Fourth, although this study confirmed the difference in the relationship between challenge and hindrance demands and work engagement and the moderating effect of stress mindset on this relationship, the mechanism of these effects was not disclosed. Crum et al. (2017) showed that stress mindset affects an individual’s emotional, cognitive, and physiological responses to a stressful situation. Therefore, it is necessary to consider this in future research and expand on the differential effect of stress mindset in workplace on challenge-hindrance demand. Finally, this study was conducted with a large sample size (N = 3914). Of course, larger sample sizes typically are more representative of the population.

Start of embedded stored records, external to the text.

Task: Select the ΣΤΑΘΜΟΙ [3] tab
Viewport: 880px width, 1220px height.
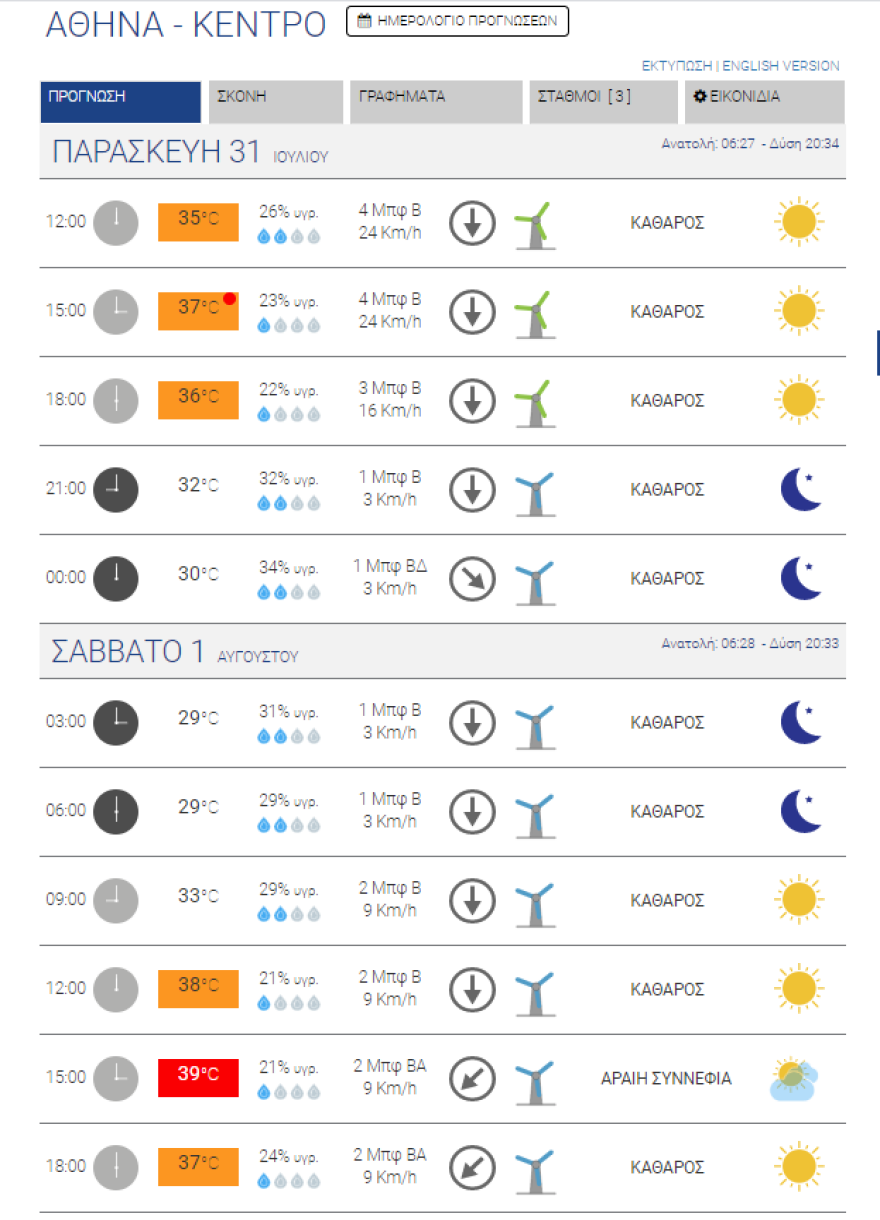Action: (603, 101)
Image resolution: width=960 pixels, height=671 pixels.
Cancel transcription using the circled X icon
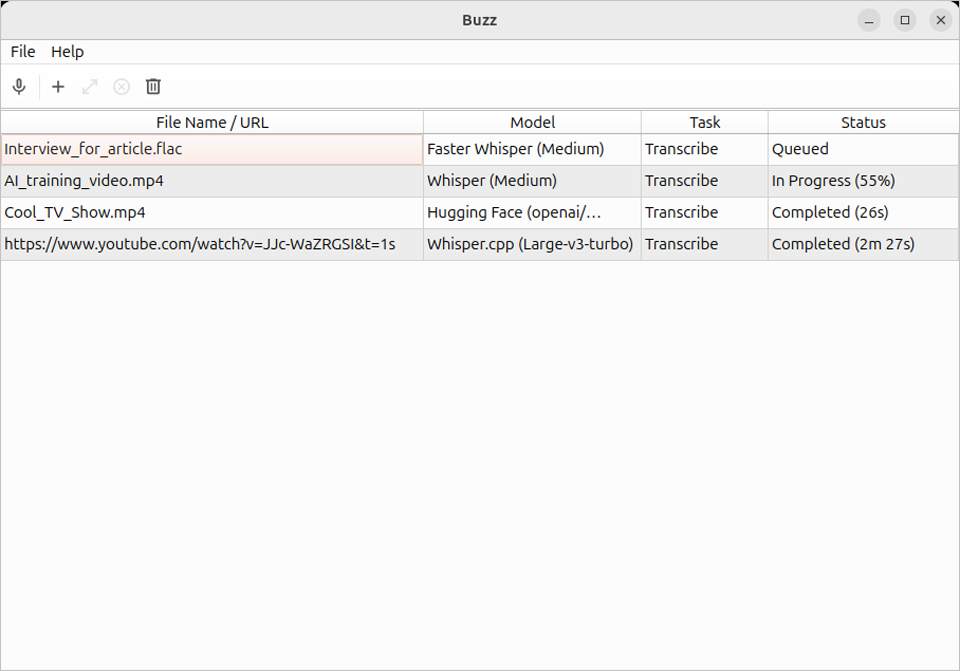(121, 87)
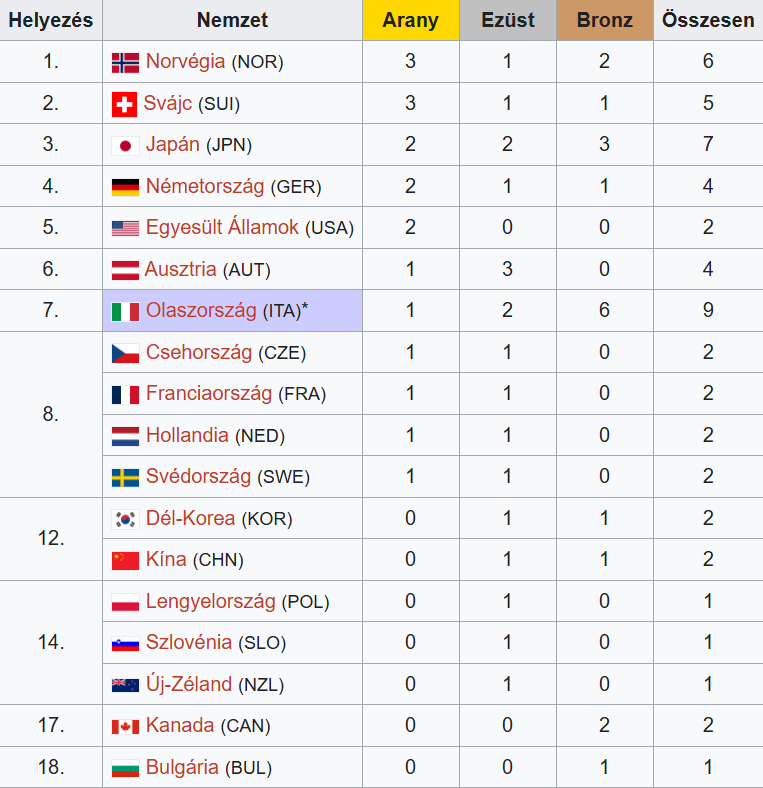Click the Czech flag icon
The width and height of the screenshot is (763, 788).
tap(125, 353)
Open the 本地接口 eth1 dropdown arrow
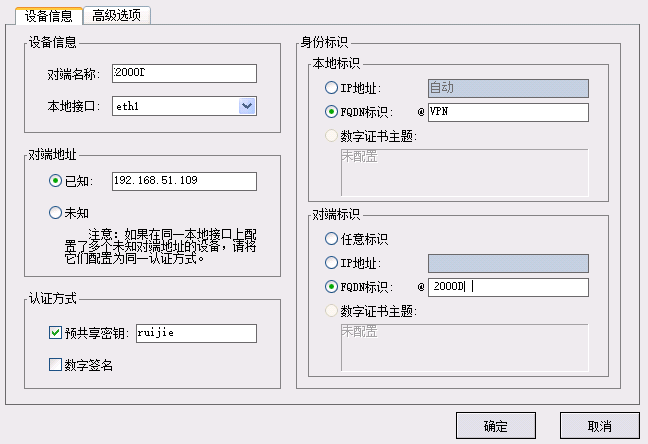The height and width of the screenshot is (444, 648). pos(247,106)
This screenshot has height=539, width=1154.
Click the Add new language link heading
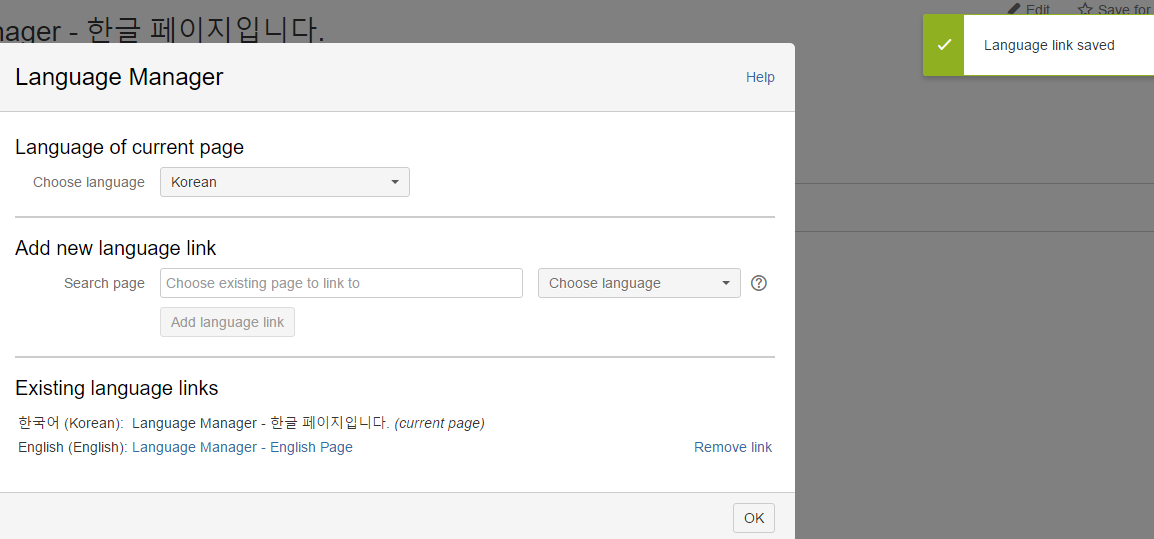115,248
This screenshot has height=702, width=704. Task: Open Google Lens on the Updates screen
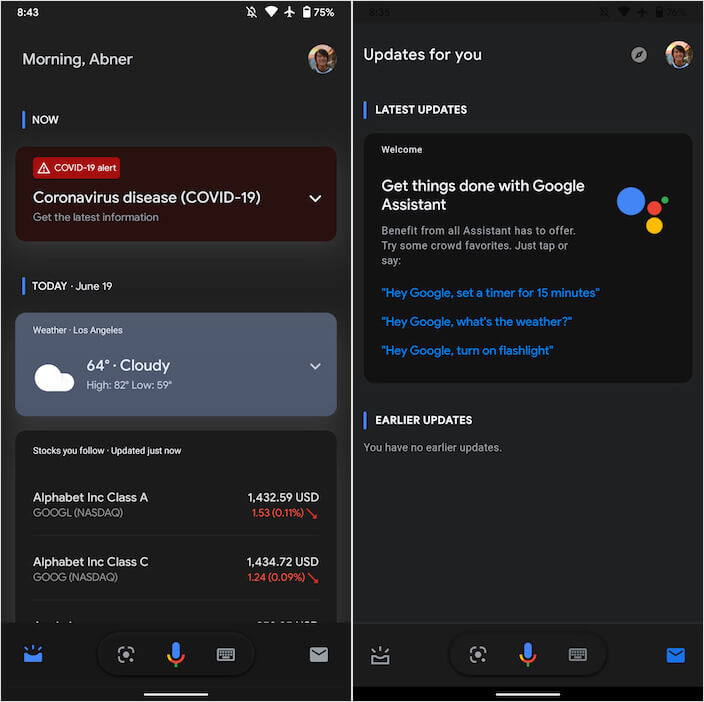point(478,654)
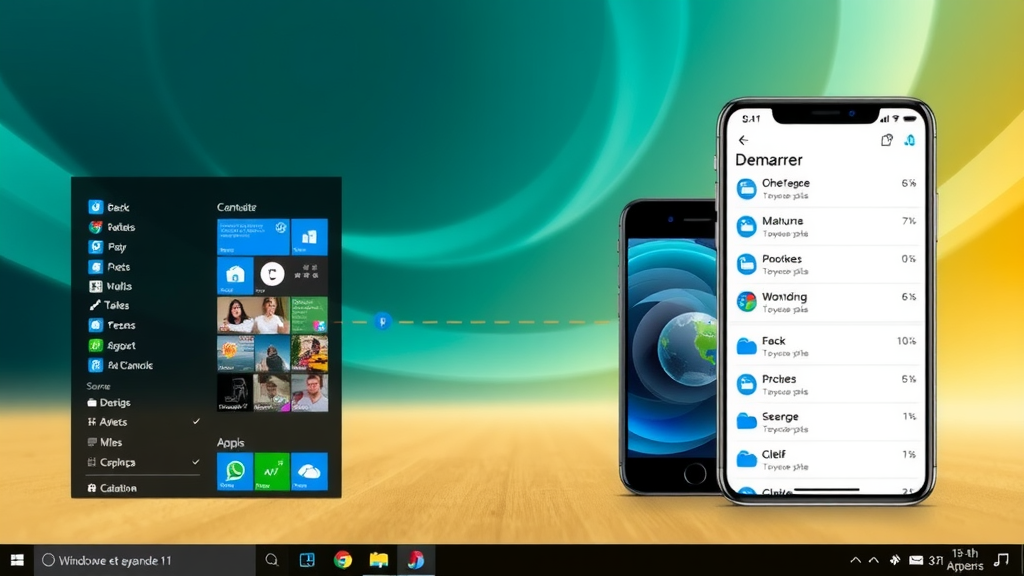
Task: Select the globe icon on the blue Cantoite tile
Action: tap(279, 225)
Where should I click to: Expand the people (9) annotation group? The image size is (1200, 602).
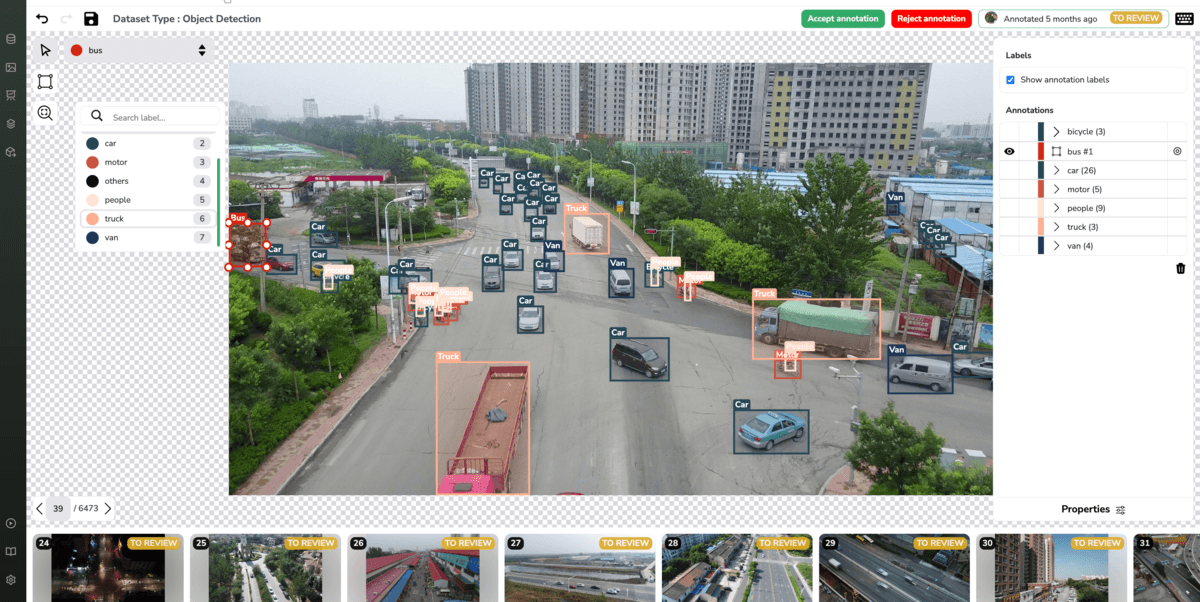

However, a larger sample of a homogenous population cannot guarantee accuracy, and may provide data that describe associations or relationships that are due merely to chance (Fowler & Lapp, 2019). Although this study targeted a single organization, it included all branches located nationwide, and it was found that the level of education and tenure were relatively diverse. Therefore, we use lager sample for a more representative of the population. However, in order to generalize the results of this study, it is necessary to conduct a repeat study on heterogeneous populations, such as various occupational groups.

Conclusion

Stress is an unavoidable phenomenon in an individual’s life and it is more common in a time, such as this, when many changes that have not been experienced before are underway. Work occupies an important part in one’s life, therefore, managing stress at work can play a crucial role in personal happiness. Stress can have different effects depending on how one manages it, and consequently, can also lead to positive results such as personal growth and development. Indeed, there are stressors that harmfully impact individuals due to their intrinsic characteristics, but this is also an inevitable part of most peoples’ lives. Therefore, strategies to manage stress can be an important topic. According to this study, excessive stress, no matter how good, can have a negative effect on an individual. Additionally, even if the stressor is perceived as a hindrance by the individual, its result may vary depending on of the individual’s mindset. The results of this study may be helpful in preparing a stress management plan for employees and conducting detailed studies on job stress.